I have an example of just one way grids are different than tables.  I just last Friday finished writing the last chapter of CSS: The Definitive Guide, 4th Edition, covering filters, blending, clipping, and masking.  (I finished the grid chapter late last year, so it’s already available in the early-access title.)  Almost all the figures in the book were created by building HTML+CSS pages, and taking high-resolution screen captures with Firefox’s screenshot command.  Here’s one.

Compositing masks

The way these are displayed is actually the inverse of their source order.  I wanted them to be in document source such that the compositing steps were in chronological order, so that’s how I wrote them.  Once I laid them out that way in the figure, using grid, I realized it made more sense to arrange them visually, with the bottom layer at the bottom of the figure, the next above that, all leading up to the result at the top.

So I just rearranged them on the grid, by assigning grid row numbers.  The document source wasn’t touched.  A bit simplified, the CSS to do that looked something like this:


ol li:nth-child(1) {grid-row: 4;}
ol li:nth-child(2) {grid-row: 3;}
ol li:nth-child(3) {grid-row: 2;}
ol li:nth-child(4) {grid-row: 1;}

Because the compositing examples (the “columns” in the layout) were represented as ordered lists, with the grid set up to place each image with some captioning, I could just change their order.  So yes, it looks like a table, but the underlying structure is anything but table-like.  Just to get each column of examples grouped together with tables, I’d have to nest tables, or accept a one-row table with each cell containing some other structure.  Rearranging the columns would mean doing markup surgery, instead of just reassigning their layout placement via CSS.

Instead, I was able to represent the content in the best available structure (ordered lists) and then arrange them on a grid in the best way I could visually.  For that matter, I could responsively change the layout from a six-column grid to a three-column grid to un-gridded lists as the viewport got more and more narrow.  As, in fact, I did — check it out.  If you make the window narrow enough, Grid is dropped entirely so you can see the base structure and content.

This ability to place grid items without respect to source order is a powerful tool, and like all powerful tools it can be used for good or ill.  It’s possible to assemble a visually usable layout out of the most inaccessible, horrible markup structures imaginable.  It’s also possible to assemble a visually usable layout from clean, accessible markup in ways we’ve never even dared dream.

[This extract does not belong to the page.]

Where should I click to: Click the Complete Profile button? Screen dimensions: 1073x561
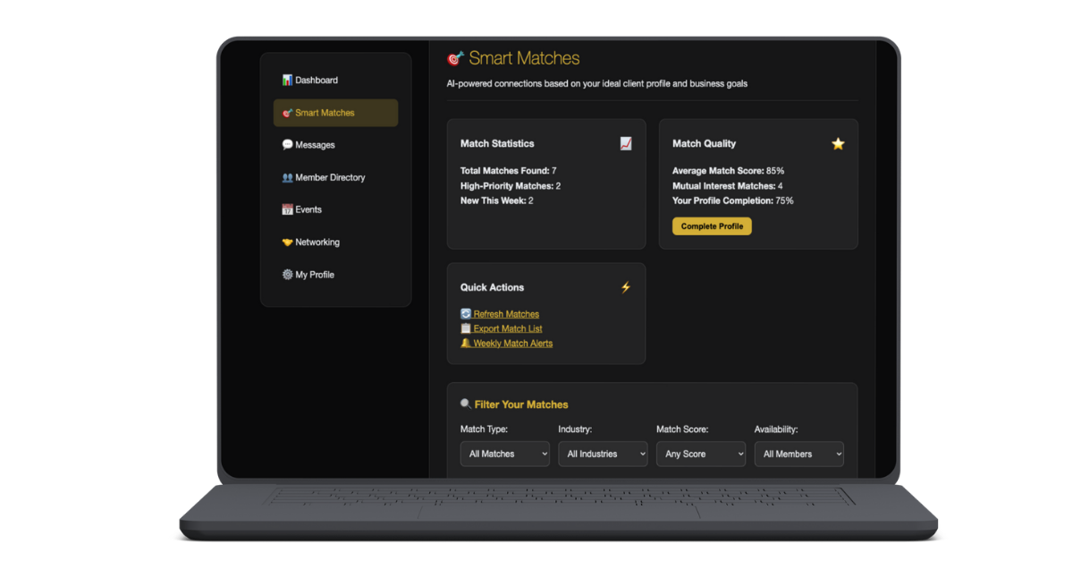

Combine grids with other CSS features, and you can really create art.  Jen Simmmons has a layout lab site, and her 2016 main-page design is… well, go see it in a grid-capable browser, like today’s release of Firefox.  Realize it’s all text, no images, no scripting.  Just markup and style.

And the style is remarkably simple for what’s being accomplished.  It’s not too alien a syntax, but it will likely take some time to adjust to using it.  It’s taken me some time, as I’ve experimented and written about it.  Unlearning my float habits has taken some work, and I don’t know that I’m completely done.  I do know that it’s been worth it many times over.

I’ve done a few experiments with the layout of a local copy of meyerweb, and done some frankly goofy things to the design along the way.  I’m hoping to convert what’s up here to a simple grid layout in the next few days, make it a slightly more complex grid shortly after that, and then maybe — maybe — actually do some redesigning for the first time in over a decade, to take advantage of grid more fully.  Jen has a great six-minute video exploring a few features of grid and the grid inspection tool now built into Firefox, which I recommend to anyone curious to know more.

So if you’re thinking of grid as tables 2.0, please, stop.  Table-style layouts are the first one percent of what grid offers.  There are works of art and undiscovered techniques waiting in the other 99 percent.